This post, originally in the BOG Update newsletter, was authored by Geetha Raghuveer, MBBS, FACC, Governor of the ACC Missouri Chapter.

From planning and moderating educational sessions, to serving as program chair for State and Regional ACC Annual Meetings and as Chapter President and member of Board of Governors (BOG), my involvement with the ACC and Missouri Chapter has been quite a ride. Over 90 percent of cardiologists within Missouri are ACC members, verifying that there is great value in belonging to the ACC. Even for a pediatric cardiologist like myself, there is a lot that the ACC offers.

Our region's cardiac related issues follow the national trend of increasing lifestyle and obesity associated chronic disease burdens. Missouri has the nation's lowest cigarette taxation and one of the highest rates for cigarette smoking, especially in poor, rural areas, which we have not been able to significantly influence to date. About 20 percent of the children I see in my clinic are exposed to tobacco smoke. Having grown up in India, I often reflect on the "paradox of poverty," in India the poor were emaciated, a stark contrast to the American poverty, strongly associated with obesity. There is no calorie scarcity in this country, though there is nutrient scarcity. I also wonder about the appropriate amount of government intrusion when seeking to solve these issues. How much is too much, and how little too little? It is a fine balance, but just as we all cherish our personal freedoms, we benefit from society, and hence owe something back. Personal responsibility and societal solutions can coexist; there is a middle ground.

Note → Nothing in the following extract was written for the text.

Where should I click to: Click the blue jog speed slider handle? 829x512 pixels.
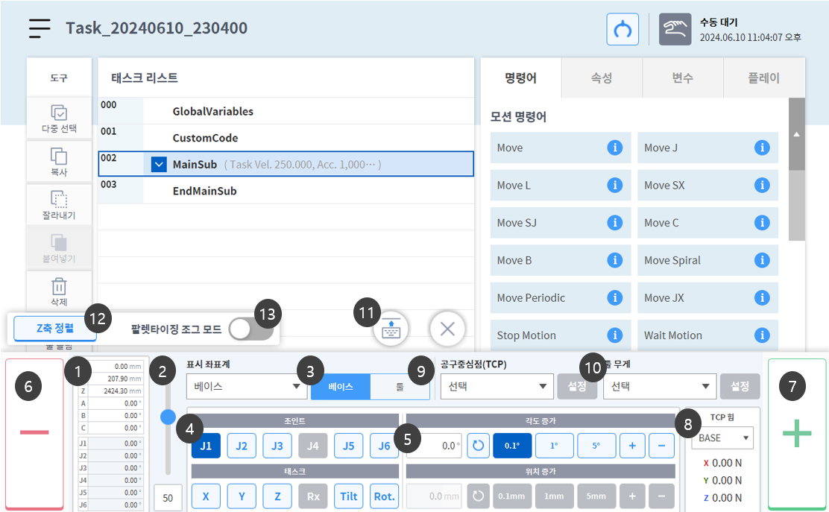click(x=168, y=416)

Physicians in my state are just as stressed facing the burdens of the changing practice landscape, insurance issues, hospital regulations, MOC requirements, as they are about the major public health trends in our state, and some of these mandates and regulatory burdens are not even remotely relevant to quality patient care. I believe that cardiologists across all backgrounds and specialties, who belong or do not belong to the ACC, face common problems. The politics and business of medicine is changing rapidly for all of us, and it is best that we direct our own change. This task is likely easier when working alongside luminaries in the state ACC chapter, on the BOG, Board of Trustees and ACC leadership.

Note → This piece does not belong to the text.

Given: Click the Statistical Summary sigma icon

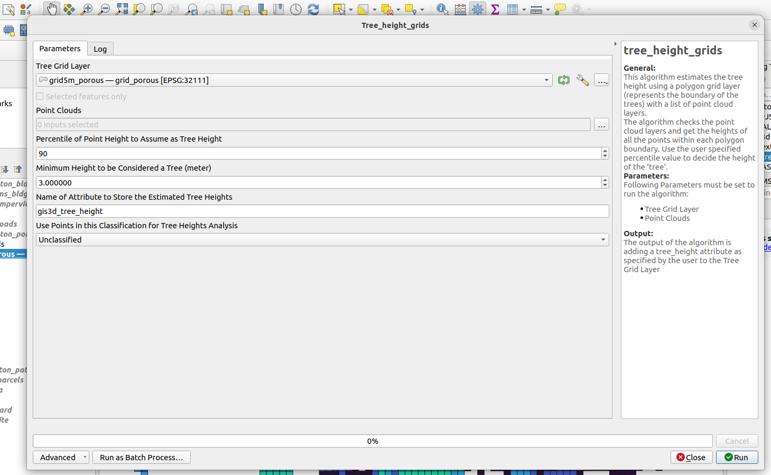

The ACC is the only professional cardiovascular care organization with the brain and muscle power that can speak for the entire cardiovascular community. The ACC has the means to play a pivotal role in advocating for all cardiac patients and care providers. The causes ACC champions – quality, outcomes, registries, reimbursement, advocacy and appropriate use criteria – are worthy of our time and effort as volunteers of the ACC, and if we continue to work together, the ACC will become what we want it to be.